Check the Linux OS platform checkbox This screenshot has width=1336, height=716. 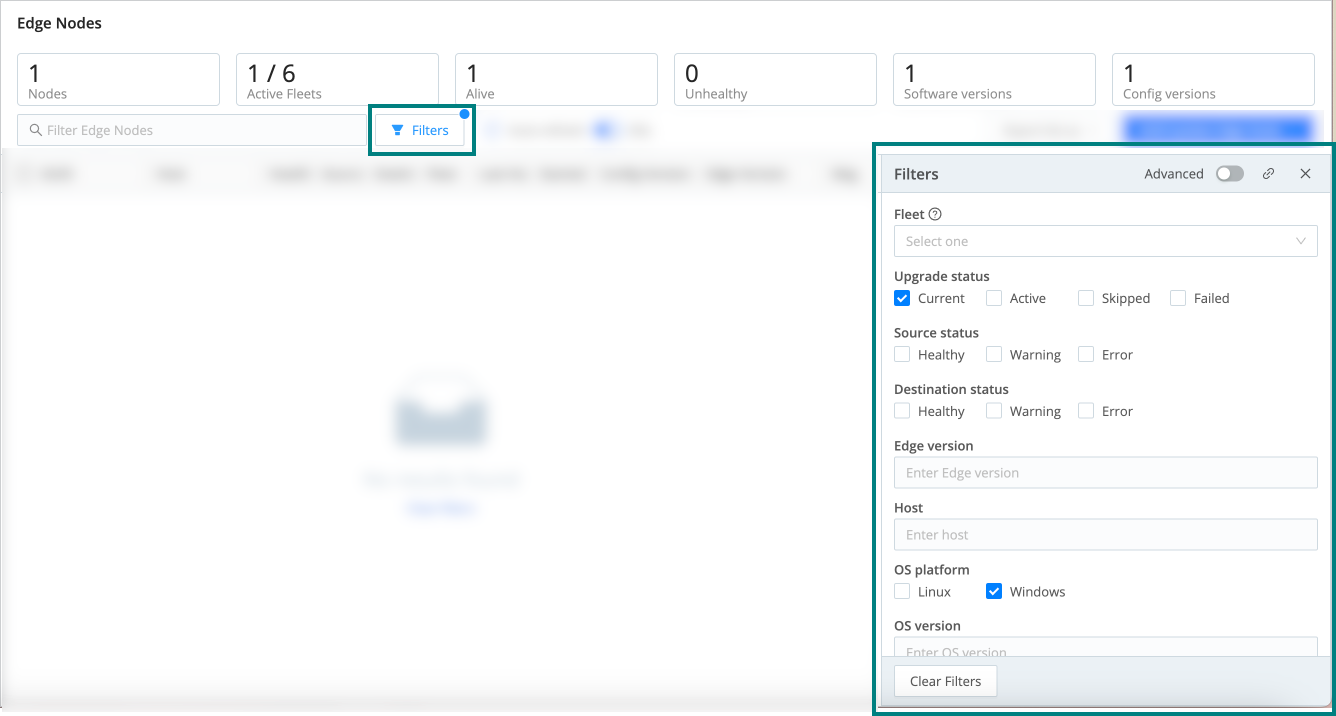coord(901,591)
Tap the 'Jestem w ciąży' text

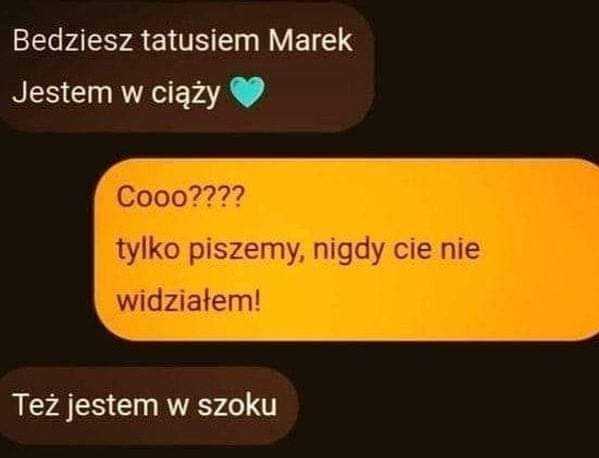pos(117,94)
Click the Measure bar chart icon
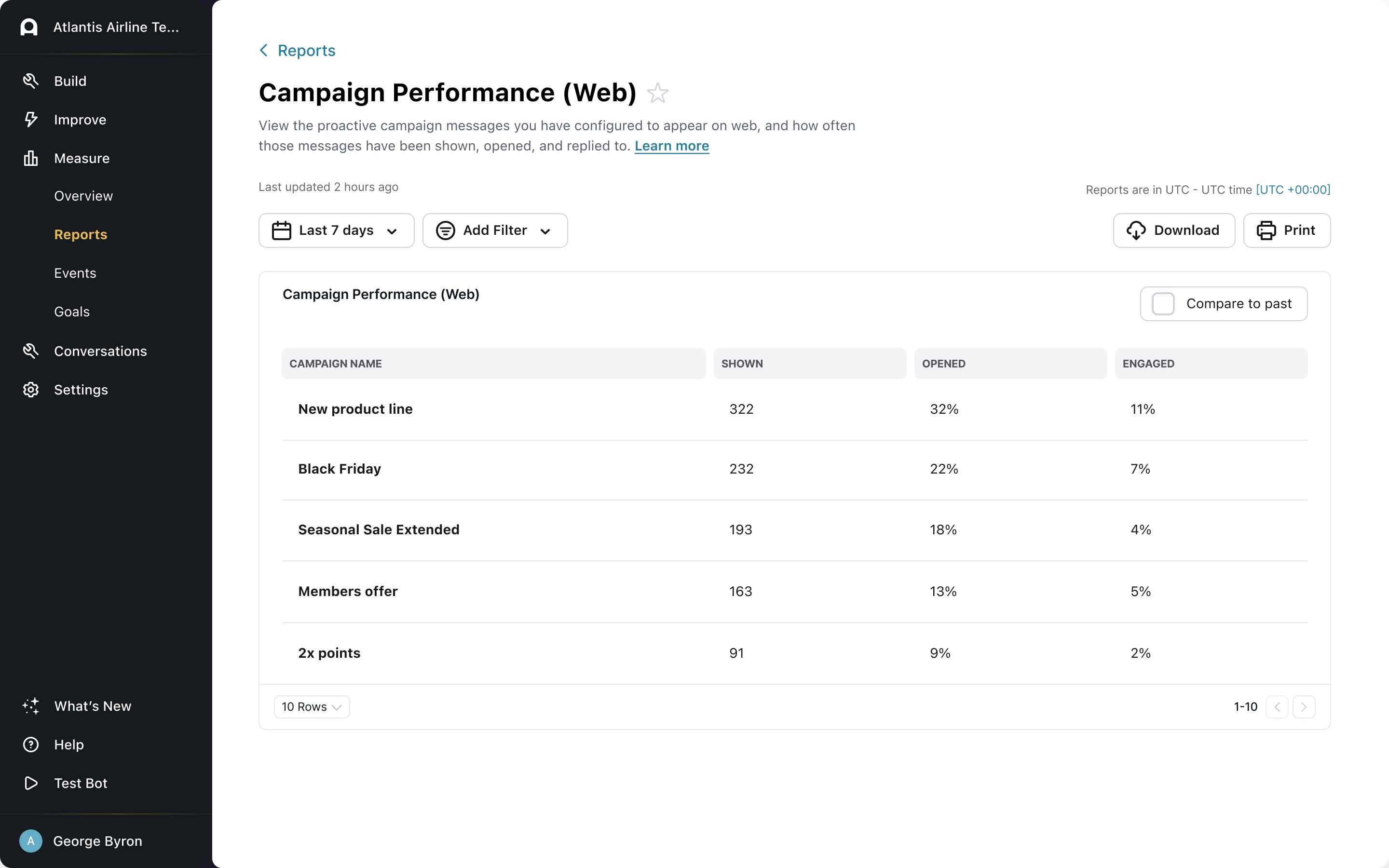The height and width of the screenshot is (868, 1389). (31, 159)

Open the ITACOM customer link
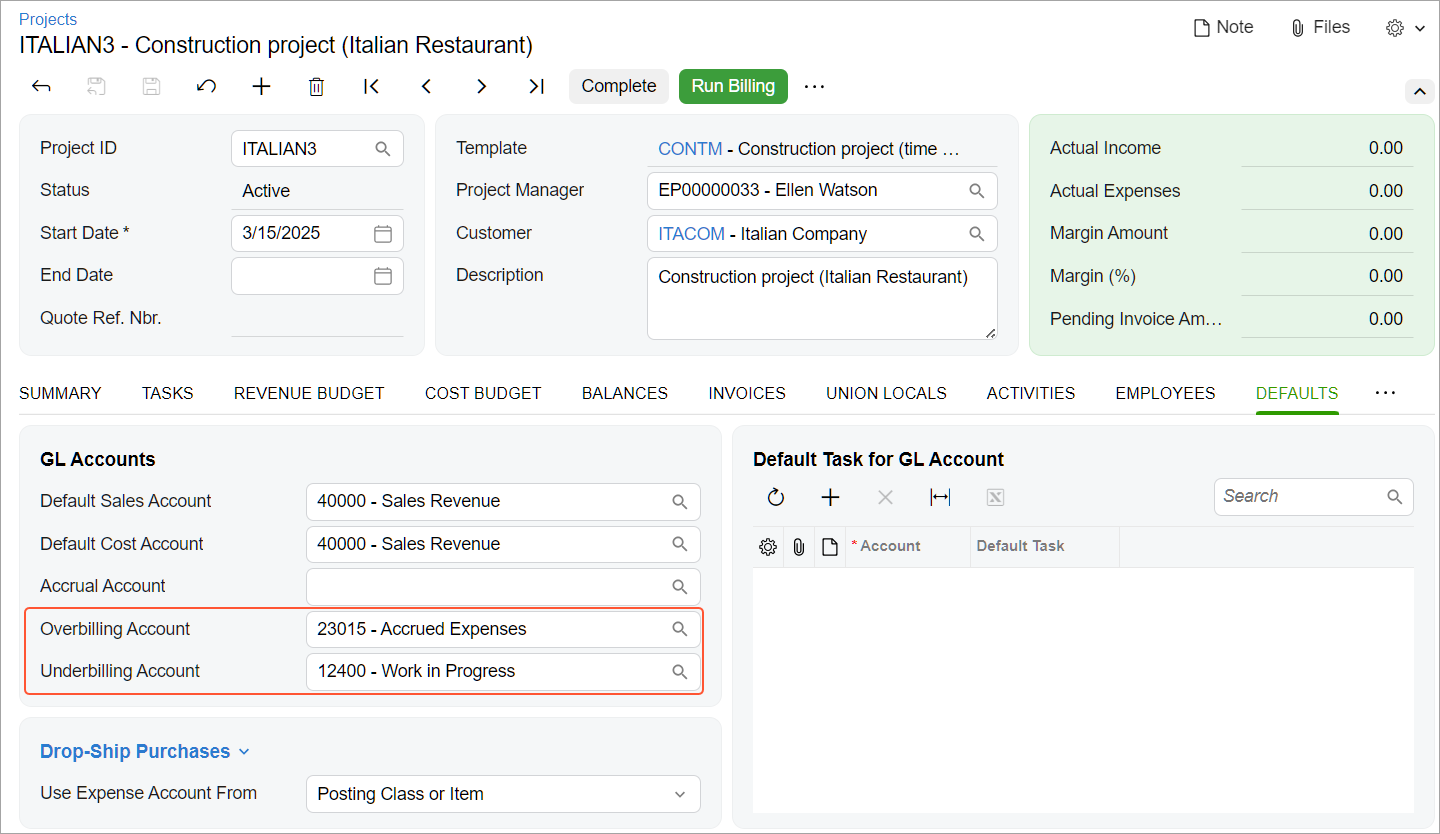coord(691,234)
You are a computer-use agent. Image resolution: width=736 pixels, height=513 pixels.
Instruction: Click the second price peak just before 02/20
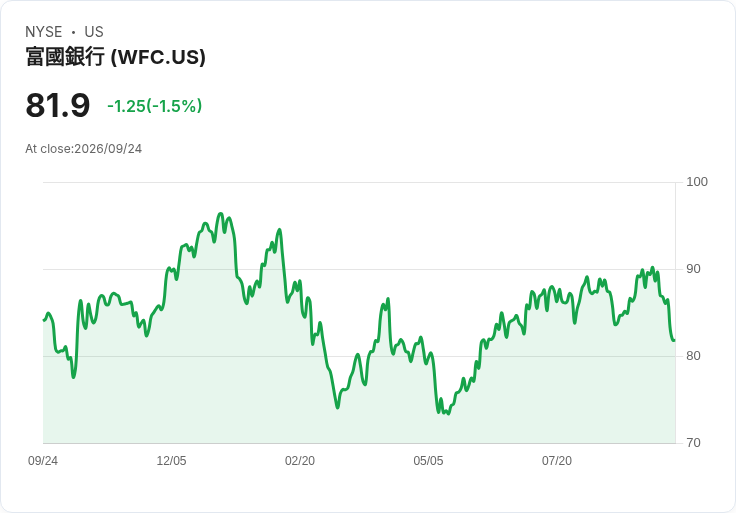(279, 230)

* * * *

> [Votre tâche] Recopiez les lignes, demandes comprises, en partant de celle qui contient "Open the ITACOM customer link" et en allant jusqu'à la fin des lignes, avec chaque coordonnée des réponses multipliée par 0,55 et arrondie à l'entier, les demis vers le haut. Laissez les images de côté.

> [Résultat]
Open the ITACOM customer link
coord(380,129)
You are a computer-use agent. Image resolution: width=736 pixels, height=513 pixels.
Instruction: Click the second price peak just before 02/20
(153, 127)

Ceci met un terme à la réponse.